Best practice if you're going to think about inferences on main effects in the presence of interactions:
options(contrasts = c("contr.sum", "contr.poly"))
You can get away with "type 2" comparisons:
car::Anova(lm(exit~factor(Year)*type, data = df, type = "3"))
Note: model has aliased coefficients
sums of squares computed by model comparison
Anova Table (Type II tests)
Response: exit
Sum Sq Df F value Pr(>F)
factor(Year) 2471.7 10 2.3725 0.02325 *
type 3.6 1 0.0341 0.85428
factor(Year):type 239.2 3 0.7653 0.51934
Residuals 4792.3 46
But "type 3" comparisons don't work/will be harder:
car::Anova(lm(exit~factor(Year)*type, data = df), type = "3")

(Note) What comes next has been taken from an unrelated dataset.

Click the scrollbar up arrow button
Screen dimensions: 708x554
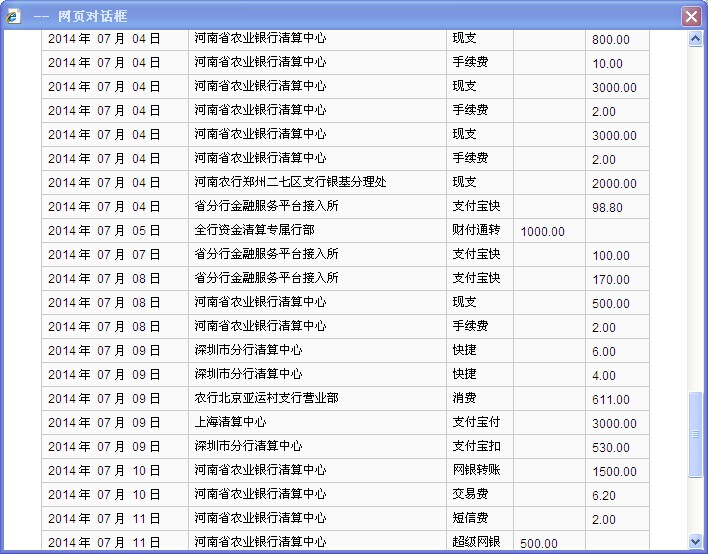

Error in Anova.III.lm(mod, error, singular.ok = singular.ok, ...) :
there are aliased coefficients in the model
From ?car::Anova
:
The designations "type-II" and "type-III" are borrowed from SAS, but the definitions used here do not correspond precisely to those employed by SAS. Type-II tests are calculated according to the principle of marginality, testing each term after all others, except ignoring the term's higher-order relatives; so-called type-III tests violate marginality, testing each term in the model after all of the others. This definition of Type-II tests corresponds to the tests produced by SAS for analysis-of-variance models, where all of the predictors are factors, but not more generally (i.e., when there are quantitative predictors). Be very careful in formulating the model for type-III tests, or the hypotheses tested will not make sense.